Faisal Shahzad, a Pakastani native and a naturalized American citizen living in Connecticut, has been arrested for the bombing attempt in Times Square. He was already on a plane to Dubai when authorities finally identified him as the culprit. The plane turned around and Faisal was arrested when it landed at Kennedy International. It also appears that he was trained in bomb making in Pakistan and several of his contacts in that country are now under arrest. This from the NYT:
. . . Mr. Shahzad was arrested just before midnight Monday aboard an Emirates flight. He was charged in a five-count complaint with crimes including conspiring to use weapons of mass destruction in what Attorney General Eric H. Holder Jr. called a “terrorist plot aimed at murdering Americans.” Speaking at a news conference in Washington, Mr. Holder said Mr. Shahzad had been talking to investigators and had provided “useful information.” Officials had previously said that Mr. Shahzad had implicated himself in statements after he was pulled off the plane. At the same time, President Obama said federal investigators were looking into whether Mr. Shahzad had any ties to terrorist organizations.
Mr. Shahzad, 30, a naturalized United States citizen from Pakistan, had apparently driven to the airport in a white Isuzu Trooper that was found in a parking lot with a Kel-Tech 9-millimeter pistol, with a folding stock and a rifle barrel, along with several spare magazines of ammunition, an official said. He told the authorities that he had acted alone, but hours after he was arrested, security officials in Pakistan said they had arrested seven or eight people in connection with the bombing attempt.
Pakistani officials identified one of the detainees as Tauhid Ahmed and said he had been in touch with Mr. Shahzad through e-mail, and had met him either in the United States or in the Pakistani port city of Karachi.
Another man arrested, Muhammad Rehan, had spent time with Mr. Shahzad during a recent visit there, Pakistani officials said. Mr. Rehan was arrested in Karachi just after morning prayers at a mosque known for its links with the militant group Jaish-e-Muhammad.

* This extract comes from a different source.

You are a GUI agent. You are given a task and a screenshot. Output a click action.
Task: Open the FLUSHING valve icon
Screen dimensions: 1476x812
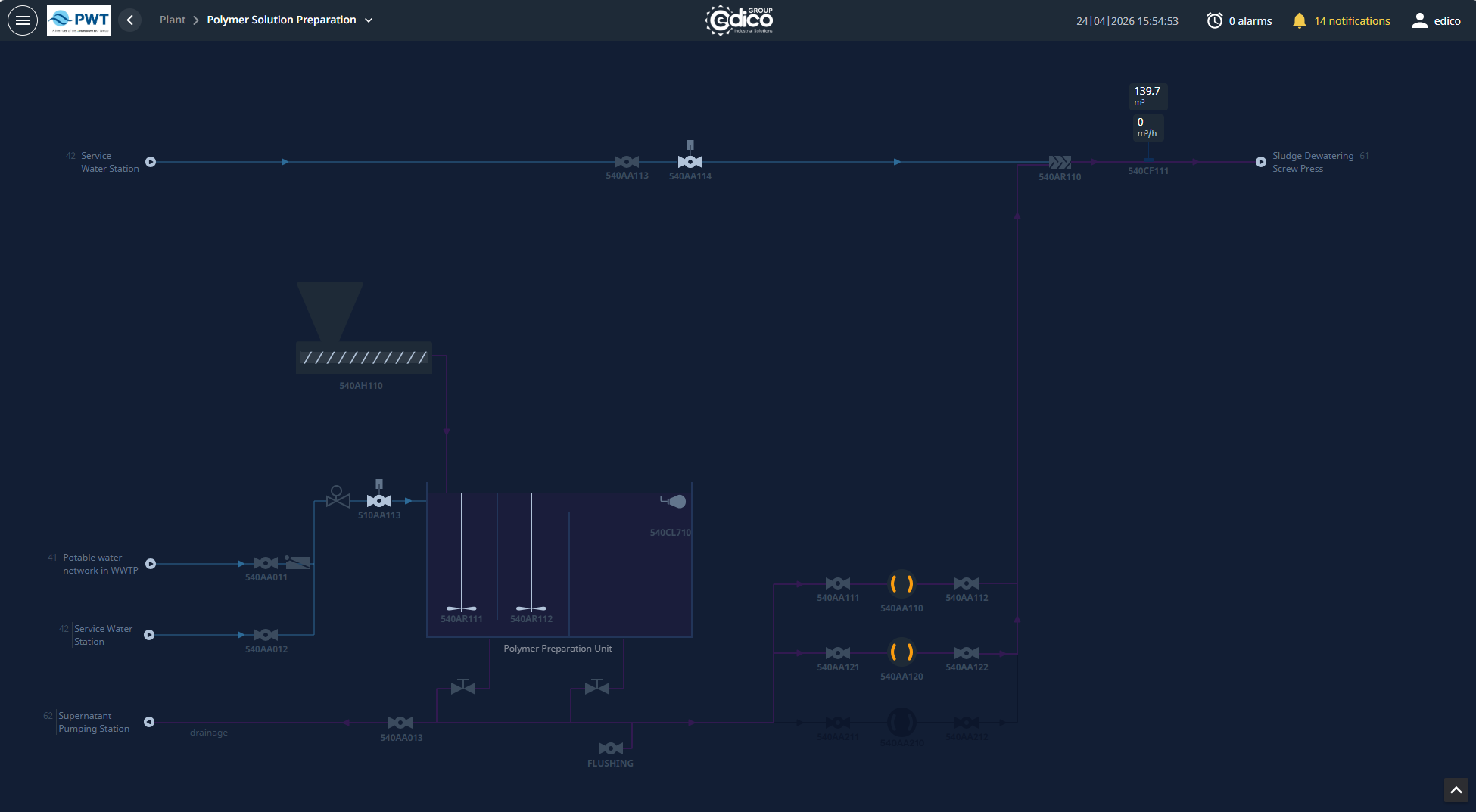pos(610,748)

Investigators said Mr. Rehan told them that he had rented a pickup truck and driven with Mr. Shahzad to the northwestern city of Peshawar, where they stayed from July 7 to July 22, 2009. The account could not be independently verified. Mr. Shahzad, who lives in Bridgeport, Conn., spent four months in Pakistan last year, the authorities said.
The criminal complaint charging Mr. Shahzad says that after his arrest he admitted attempting to detonate the bomb in Times Square and told investigators that he recently received bomb-making training in Waziristan.
The detailed 10-page document tracks his movements in the days before and after the failed car bomb attack, describing how he used a pre-paid cellular telephone to contact the seller of the car and arrange the purchase – and how the phone received four calls from a number in Pakistan hours before he made the purchase on April 24.
Apparently, authorities were able to identify Shahzad through his pre-paid cell phone and call history. I would be surprised if this wasn't primarily the work of the NSA using its massive data base and complex software developed over the past decade.
There appears nothing in his eleven years living in the U.S. to mark him as a potential terrorist. The same cannot be said of his contacts in Pakistan. At least one of those arrested in Pakistan appears to have links to Jaish-e-Muhammad, one of the principal jihadi organizations in Pakistan.
Unlike the Christmas Day Undiebomber, this was an act by an American citizen acting on American soil, so there is no question that he is entitled to the full panopoly of Constitutional rights. The Obama administration is using the word "terrorist" at every opportunity at this point, and no one will fault AG Eric Holder for reading Shahzad his rights on this one. That said, Shahzad, as American citizen, should be additionally charged with treason. At any rate, by all accounts, our investigative services have worked swiftly and efficiently to make this capture. My hat is off to them.